Question

High-strength concrete is supposed to have a compressive strength greater than 6,000 pounds per square inch (psi). A certain type of concrete has a mean compressive strength of 7,000 psi, but due to variability in the mixing process it has a standard deviation of 420 psi, assuming a normal distribution.

What is the probability that a given pour of concrete from this mixture will fail to meet the high-strength criterion?

Answer 1

Probability that a given pour of concrete from this mixture will fail to meet the high-strength criterion is 0.00866.

Explanation:

We are given that High-strength concrete is supposed to have a compressive strength greater than 6,000 pounds per square inch (psi).
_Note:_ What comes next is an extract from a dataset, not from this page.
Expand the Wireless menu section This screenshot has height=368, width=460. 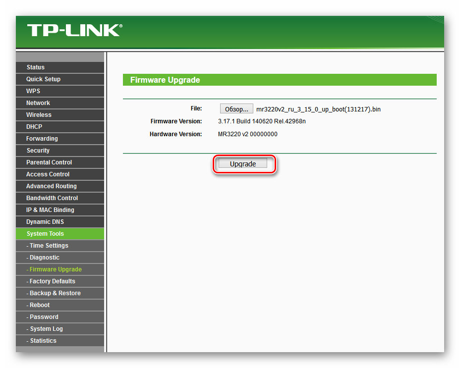click(39, 115)
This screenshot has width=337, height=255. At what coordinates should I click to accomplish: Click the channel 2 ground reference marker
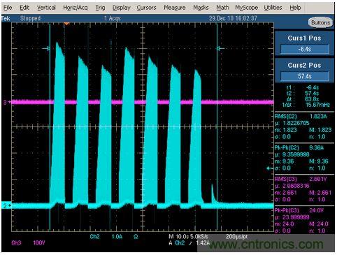(x=7, y=205)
A certain type of concrete has a mean compressive strength of 7,000 psi, but due to variability in the mixing process it has a standard deviation of 420 psi, assuming a normal distribution.

Let X = certain type of concrete compressive strength

SO, X ~ Normal(
`\mu=7,000 ,\sigma^(2) =420^(2)`)

The z score probability distribution for normal distribution is given by;

Z =
`(X-\mu)/(\sigma)` ~ N(0,1)

where,
`\mu` = mean compressive strength = 7,000 psi

`\sigma` = standard deviation = 420 psi

SO, Probability that a given pour of concrete from this mixture will fail to meet the high-strength criterion is given by = P(X < 6,000 psi)

P(X < 6,000 psi) = P(
`(X-\mu)/(\sigma)` <
`(6,000-7,000)/(420)` ) = P(Z < -2.38) = 1 - P(Z
`\leq` 2.38)

= 1 - 0.99134 = 0.00866

The above probability is calculated by looking at the value of x = 2.38 in the z table which has an area of 0.99134.

Hence, the probability that a given pour of concrete from this mixture will fail to meet the high-strength criterion is 0.00866.